# Supplied data:
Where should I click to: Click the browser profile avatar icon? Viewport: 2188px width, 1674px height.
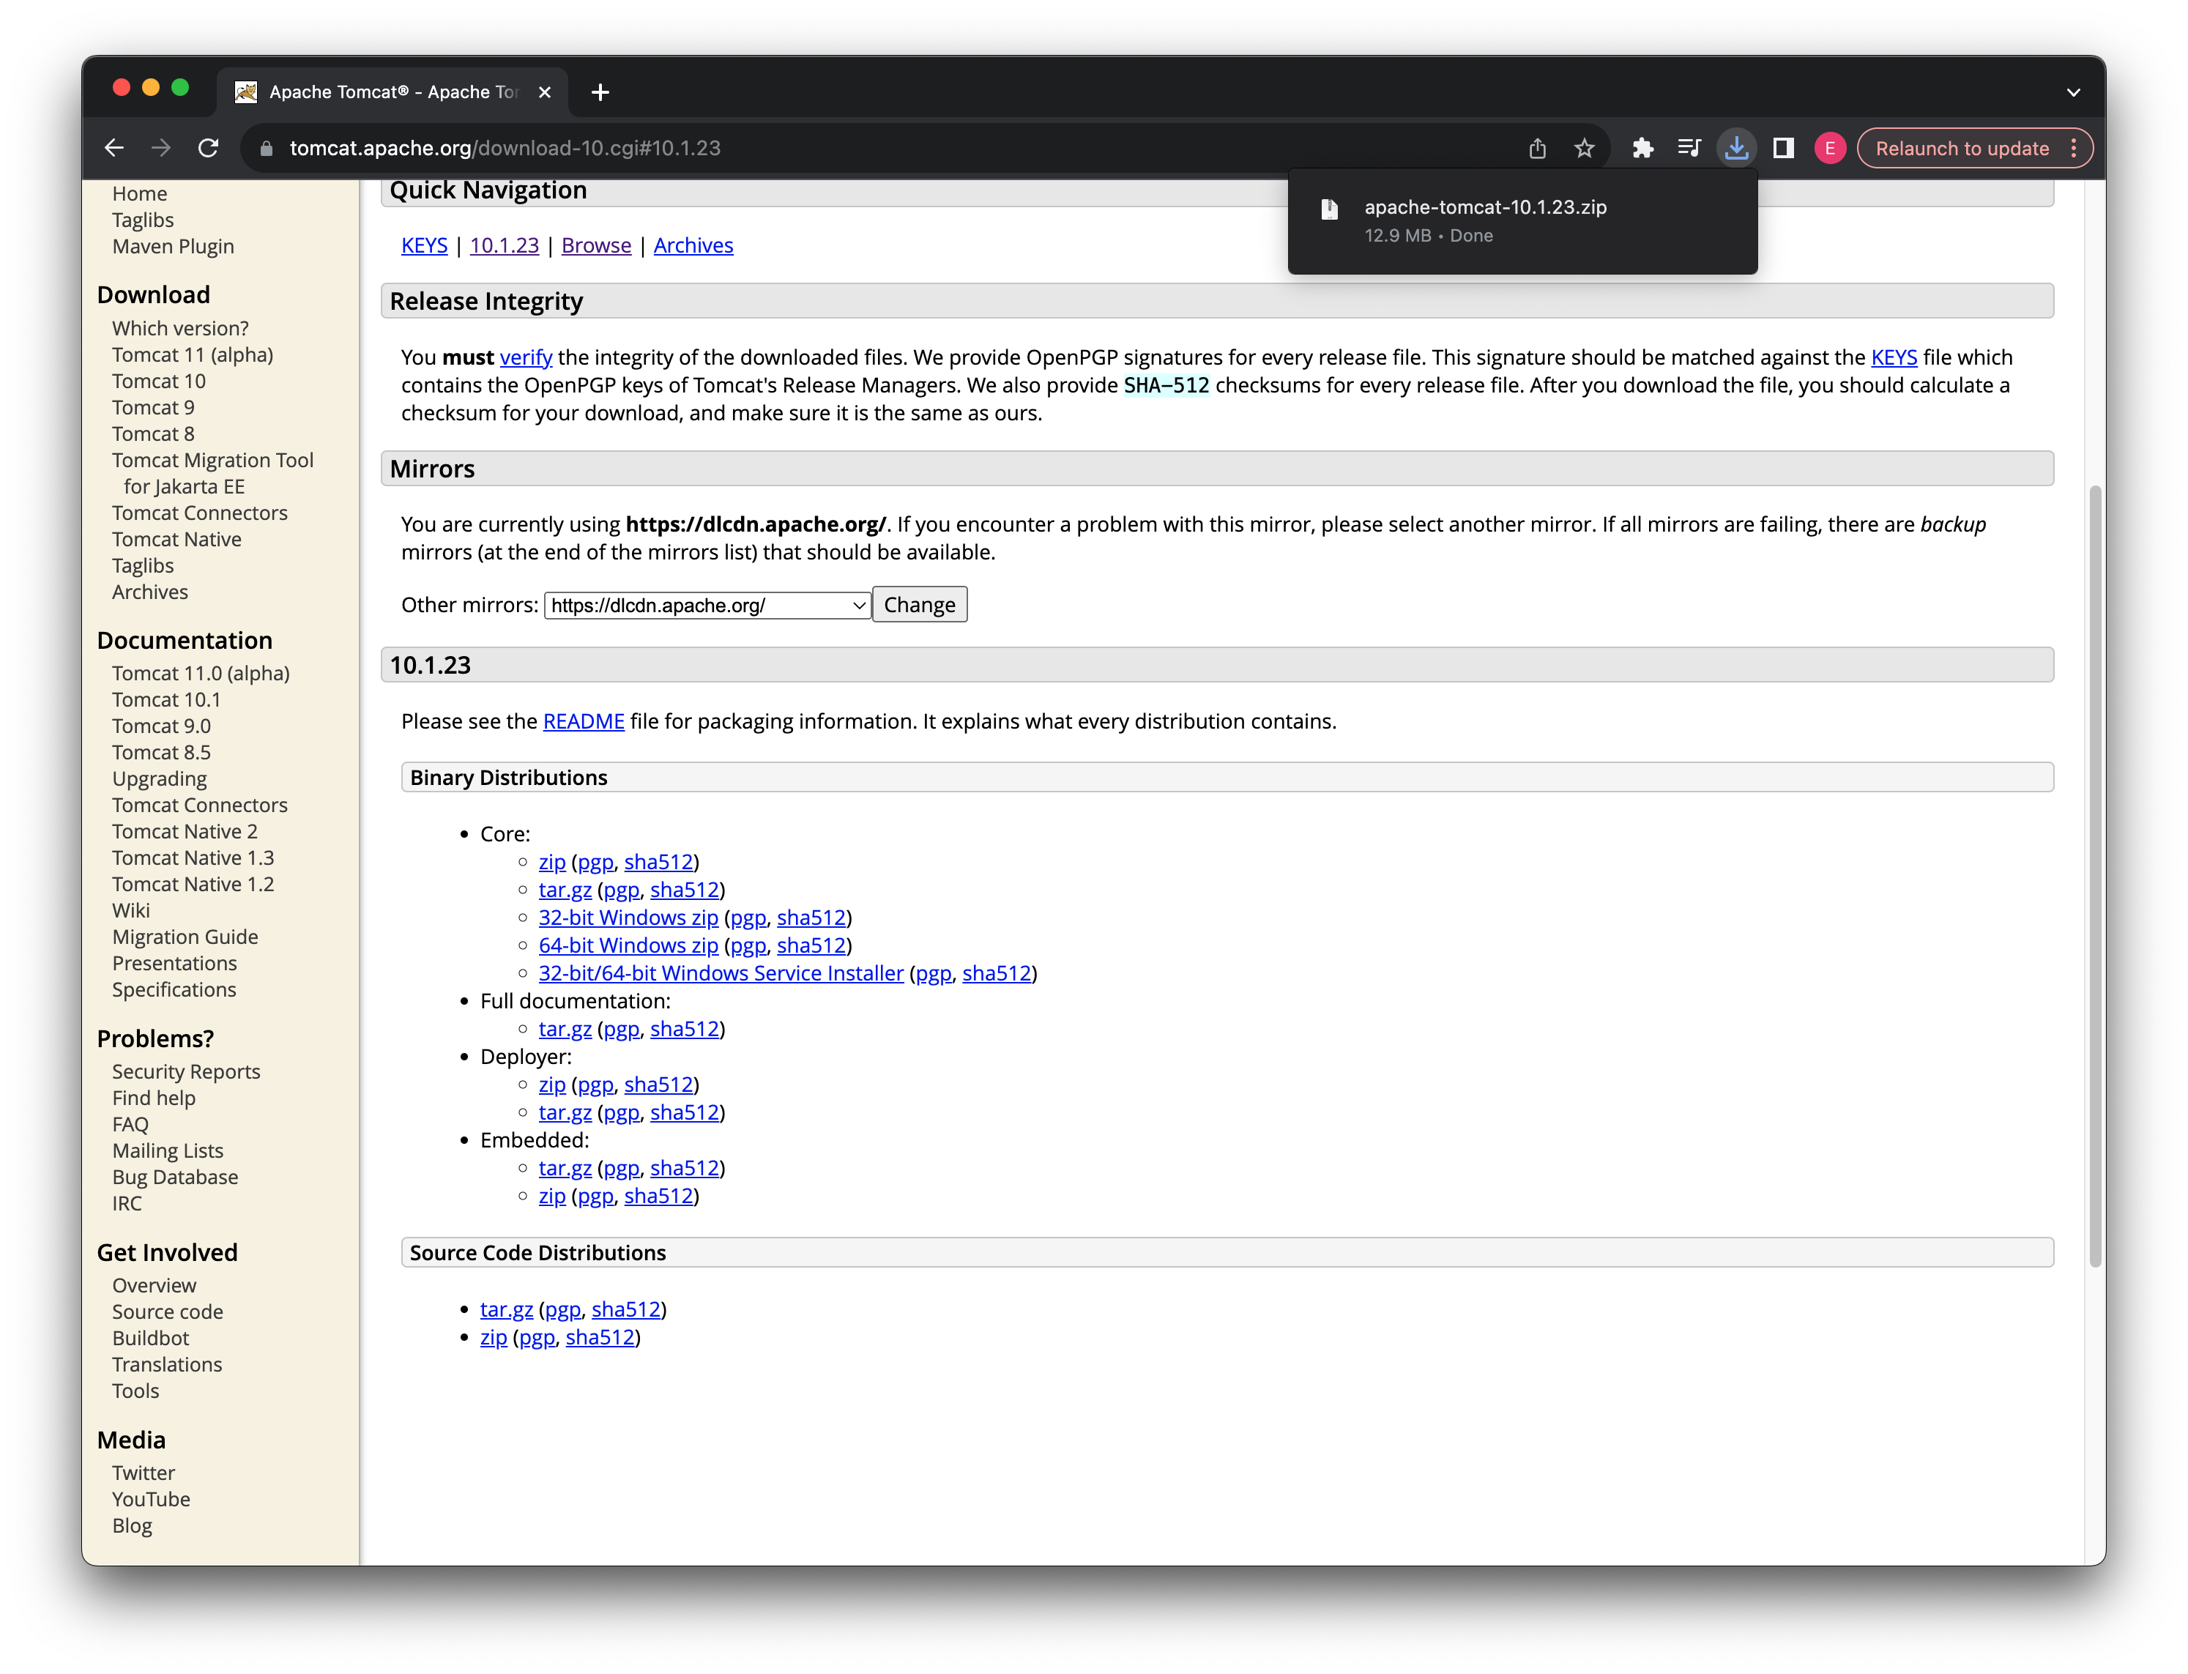(1829, 147)
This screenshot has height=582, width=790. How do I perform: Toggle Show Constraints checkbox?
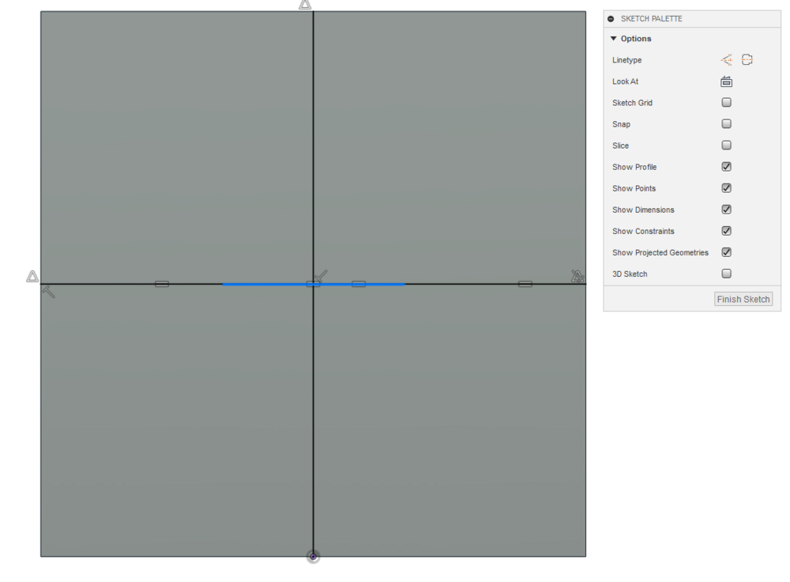(726, 230)
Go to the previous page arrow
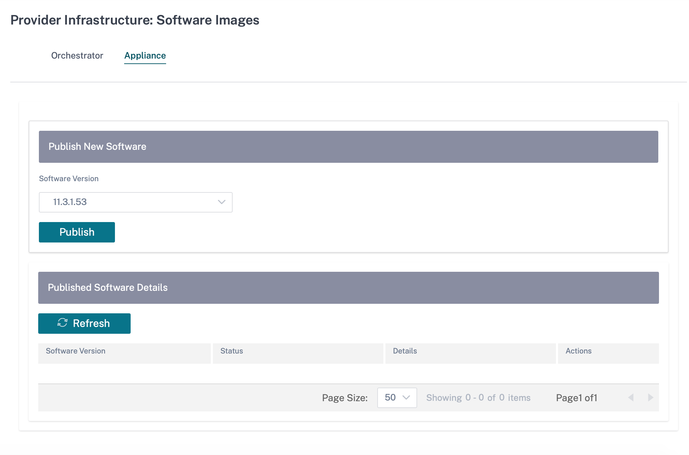The width and height of the screenshot is (689, 455). click(x=631, y=397)
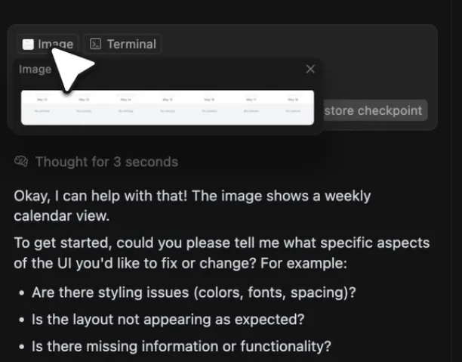This screenshot has height=362, width=462.
Task: Expand the Thought for 3 seconds section
Action: click(96, 162)
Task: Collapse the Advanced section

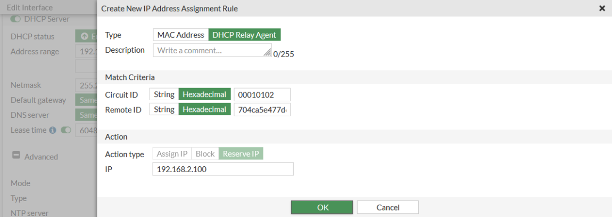Action: pyautogui.click(x=16, y=156)
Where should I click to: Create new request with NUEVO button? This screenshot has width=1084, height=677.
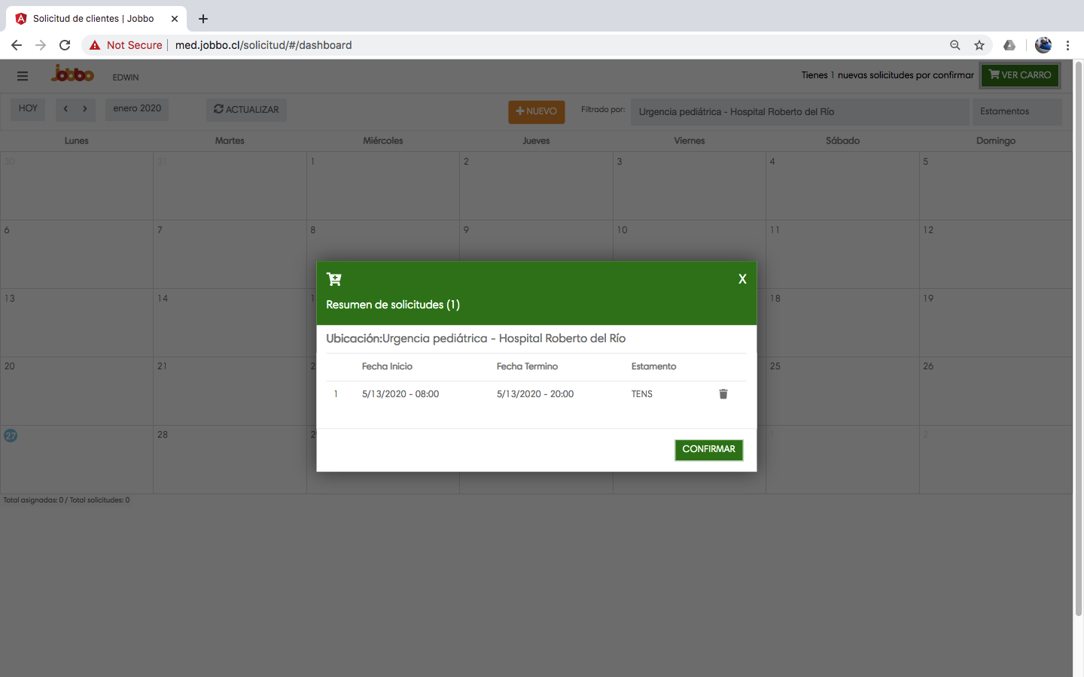536,111
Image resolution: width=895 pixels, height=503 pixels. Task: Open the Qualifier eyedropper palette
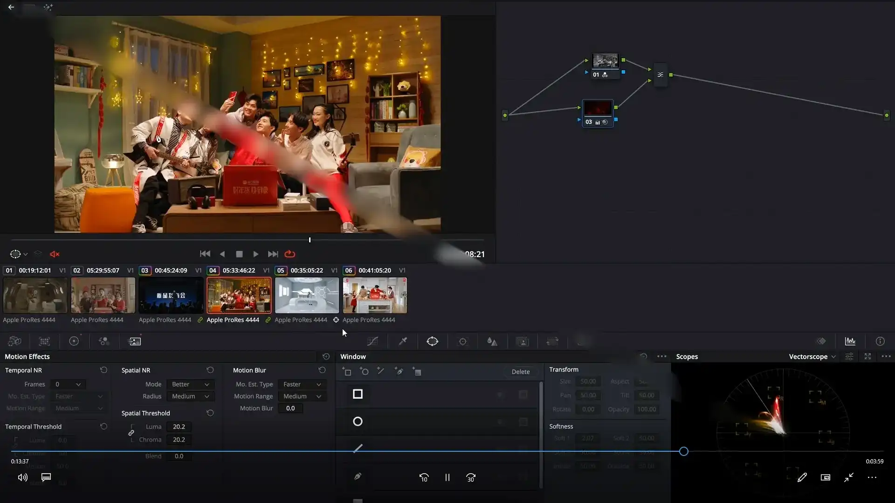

# Short task:
Please render each line of the listing above as a JSON list of strings, one string per line, skipping blank lines and leaving out the pictures.

# Result for this task:
[
  "Where should I click to: Click the browser profile avatar icon? Viewport: 2188px width, 1674px height.",
  "(1829, 147)",
  "This screenshot has height=582, width=790. How do I perform: Toggle Show Constraints checkbox?",
  "(726, 230)",
  "Go to the previous page arrow",
  "The width and height of the screenshot is (689, 455). click(x=631, y=397)",
  "This screenshot has height=362, width=462.",
  "Task: Expand the Thought for 3 seconds section",
  "Action: click(96, 162)",
  "Task: Collapse the Advanced section",
  "Action: pyautogui.click(x=16, y=156)",
  "Where should I click to: Create new request with NUEVO button? This screenshot has width=1084, height=677.",
  "536,111",
  "Image resolution: width=895 pixels, height=503 pixels. Task: Open the Qualifier eyedropper palette"
]